Sommaire et commande sur : http://www.lechocdumois.fr/choc20.htm

Entretien avec André Bergeron : « Comment la CIA a financé Force Ouvrière ? » sur http://fr.novopress.info/10668/le-choc-du-mois-n°20-en-av…

Nouvelle Ecole, n°57, année 2007, Georges Sorel et le syndicalisme révolutionnaire, (20 €)

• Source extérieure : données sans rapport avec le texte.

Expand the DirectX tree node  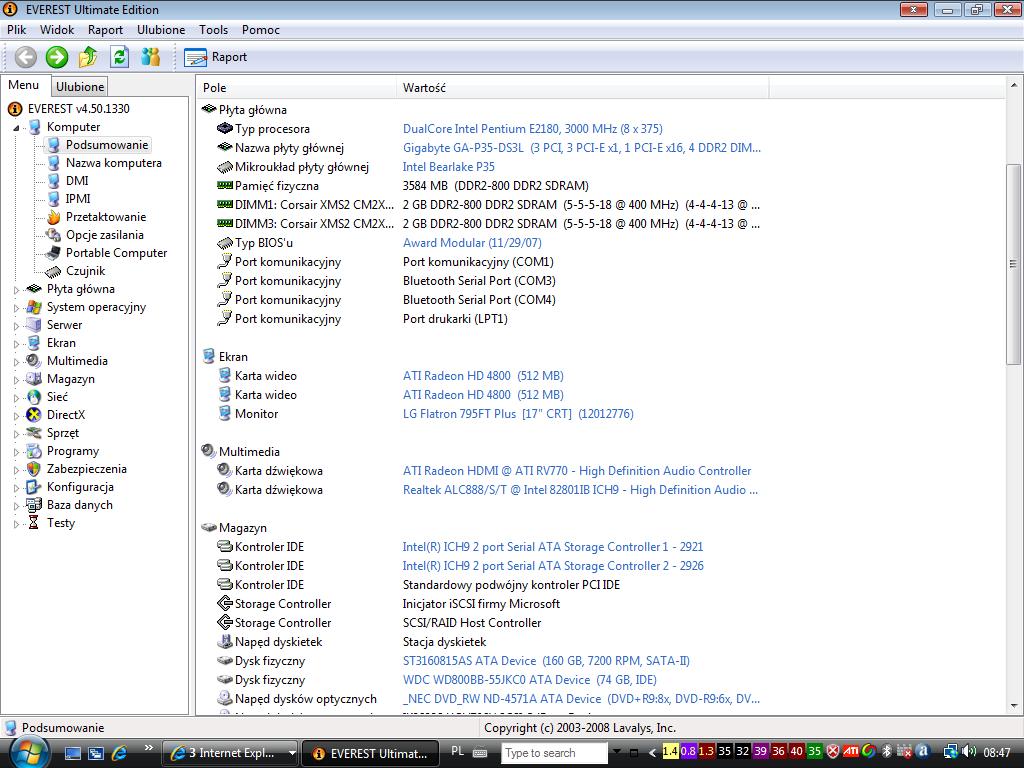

Un dossier complet très éclairant sur cette altière figure, auteur des « Réflexions sur la violence » et des « Illusions du progrès ».

Sommaire et commande sur : http://www.revue-elements.com/nouvelle-ecole-Georges-Sore…

DVD :

F.I.S.T. Film américain de Norman Jewison (1978), MGM

Synopsis : En 1, à937 Cleveland, Johnny Kovak et Abe Belkin, deux manutentionnaires, sont injustement licenciés et deviennent membres du F.I.S.T,  la Fédération des Camionneurs. Johnny prend progressivement conscience de l’influence qu’il exerce sur les syndiqués. Mais, au cours d’une grève longue et difficile, afin de faire face aux milices patronales, il n’a d’autre choix que d’accepter l’aide du racketteur Vince Doyle et de ses complices…

Cette histoire bâtie autour du parcours de Johnny Kovak, interprété par Sylvester Stallone, ici dans un de ses meilleurs films (si, si !) , nous immerge dans le milieu du syndicalisme étatsunien et  évoque furieusement le sulfureux Jimmy Hoffa (1913-1975), leader des Teamsters. Aussi, ce film largement biographique prend la forme d’une chronique sociale réaliste des Etats Unis dans les années 1930 où Jewison n’hésite pas à montrer le rapport de force permanent entre les ouvriers ,bientôt aidés par la Mafia et les patrons soutenus par la police et l’Etat. Il s’ensuit un bras de fer vigoureux qui aura des conséquences importantes pour tout une branche professionnelle. F.I.S.T ,qui veut dire également « poing » en anglais, est l’abréviation du syndicat des tranport routier, mais aussi et surtout un symbole de combat et de ralliement .  La violence de la révolte des ouvriers est largement légitimée par les conditions de vie et de travail médiocres et surtout l’avidité sans fin des patrons. La Mafia est un élément important qui « investit » dans  cette lutte sociale, mais conduit à leur perte les dirigeants du syndicat, pris au piège de leurs compromissions. L’honnêteté et l’intégrité des anciens ouvriers, devenus leaders d’un contre-pouvoir puissant et tentaculaire ne pèseront alors plus bien lourds face aux tentations de la corruption et des « petits arrangements ». Humain , trop humain…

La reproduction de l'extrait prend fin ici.